## PROVIDED PASSAGE:
_____

W3C home > Mailing lists > Public > whatwg@whatwg.org > August 2010

[whatwg] Fwd: Discussing WebSRT and alternatives/improvements

From: Silvia Pfeiffer <silviapfeiffer1@gmail.com>
Date: Wed, 25 Aug 2010 22:39:00 +1000
Message-ID: <AANLkTi=dv32PvUj4xAEF=sCcjcrHXeMUz=7k1TkFfqRN@mail.gmail.com>
On Wed, Aug 25, 2010 at 7:20 PM, Philip J?genstedt <philipj at opera.com>wrote:

> On Wed, 25 Aug 2010 09:16:56 +0200, Silvia Pfeiffer <
> silviapfeiffer1 at gmail.com> wrote:
>
>  On Tue, Aug 24, 2010 at 8:49 PM, Philip J?genstedt <philipj at opera.com
>> >wrote:
>>
>>  On Tue, 24 Aug 2010 04:32:21 +0200, Silvia Pfeiffer <
>>> silviapfeiffer1 at gmail.com> wrote:
>>>
>>>  On Mon, Aug 23, 2010 at 6:55 PM, Philip J?genstedt <philipj at opera.com
>>>
>>>> >wrote:
>>>>
>>>>  Aside: WebSRT can't contain binary data, only UTF-8 encoded text.
>>>>
>>>>>
>>>>>
>>>>>>
>>>>>>>
>>>>>> It sure can. Just base-64 encode it. I'm not saying it's a good thing,
>>>>>> but
>>>>>> if somebody really has an urge...
>>>>>>
>>>>>>
>>>>>>  Sure, this would be a metadata track. Sites have no reason to offer
>>>>> download links to it, and if anyone gets hold of such a file it would
>>>>> quickly be evident that it's useless.
>>>>>
>>>>>
>>>>
>>>> After a user has seen the crap on screen. I'm just saying: it's a legal
>>>> WebSRT file and really not compatible with any existing infrastructure
>>>> for
>>>> SRT.
>>>>
>>>>
>>> A fair point. The alternatives I can see are (1) using an incompatible
>>> format so that the user sees nothing or (2) adding a header that
>>> indicates
>>> that the track is metadata.
>>>
>>> In order to tell the user to stop wasting their time with this file, I
>>> think (1) is clearly worse. (2) is absolutely an option, but it will only
>>> make a difference to software that understands this header and if the
>>> header
>>> is optional it will likely often be omitted. A dialog saying "this is a
>>> metadata track, you can't watch it" is slightly friendlier than a screen
>>> full of crap, but they are both pretty effective at getting the message
>>> across.
>>>
>>
>>
>>
>> Yeah, I'm totally for adding a hint as to what format is in the cue. Then,
>> a
>> WebSRT file can be identified as to what it contains.
>>
>
> OK, but note that a browser would ignore this and trust what <track kind>
> says. I wouldn't want the kind change after the external track is loaded, it
> would make the UI confusing if a captions track disappeared from the menu as
> soon as it was loaded because it internally claims to be metadata.


Yes, I have no problem with that. Though I believe we have overloaded @kind
with too much meaning as I already mentioned earlier [1]. I think it would
make more sense to pull the different dimensions into different attributes:
- @type or @format for the format of the cue
- @kind for the semantic meaning of it (subtitle, caption, karaoke etc) -
one track could even satisfy several needs, so this would be a lit of kinds
- and finally the visual rendering problem, which could possibly be solved
by providing a link to a div or p where the data should be rendered
alternatively to the default. Right now, audio and metadata tracks get no
rendering at all and I see that as a problem.

_____

## MATERIAL:
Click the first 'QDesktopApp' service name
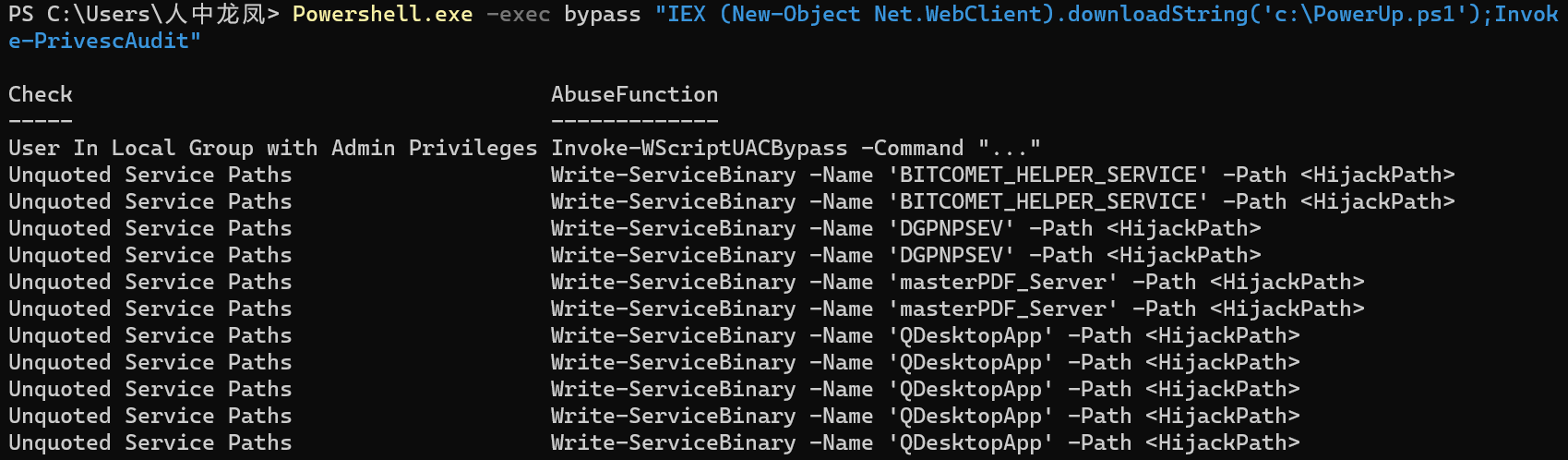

_____

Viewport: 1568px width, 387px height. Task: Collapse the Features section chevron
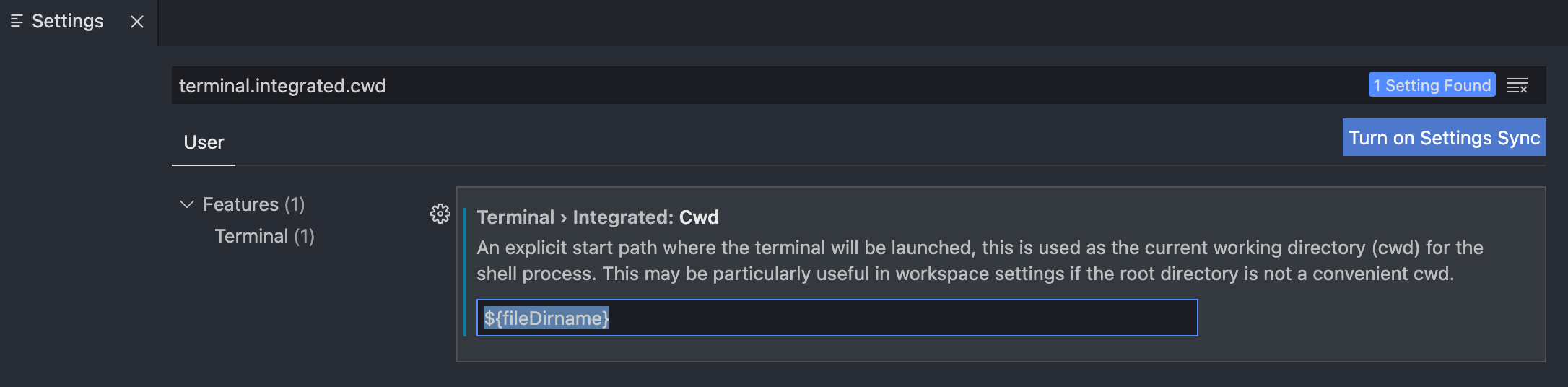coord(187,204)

_____

## PROBLEMS:
**1)** In the WebSRT thread, which attributes are suggested for indicating the format of the cue?
**2)** Please extend the WebSRT thread by a few sentences, starting after its final sentence.
The lines above have no connection to the WebSRT thread.

## RESULTS OF THE EXERCISE:
**1)** @type or @format.

**2)**
[1]
http://lists.whatwg.org/htdig.cgi/whatwg-whatwg.org/2010-July/027356.html



>
>  The question, then, is if parsers that handle the mentioned markup also
>>> ignore <1>, <ruby> and <rt>. I haven't tested it, but I assume that some
>>> will ignore it and some won't. How many percent of the media player
>>> market
>>> would have to handle this correctly for these extensions to be OK, in
>>> your
>>> opinion?
>>>
>>
>>
>> If a single one breaks, it would be bad IMO because the expectations of
>> the
>> users of that software will be broken even if it may just be a small
>> percentage of users and we have no influence on the upgrade path of that
>> software - in particular if it is proprietary.
>>
>
> Neither a new file extension, MIME type or header is enough to stop some
> implementations from treating it as SRT and break. The only remaining
> option, AFAICT, is making the format fundamentally incompatible with SRT. Is
> it worth it?


If it has a different file extension and a different mime type and even a
different header, I don't think any existing software will open it as SRT.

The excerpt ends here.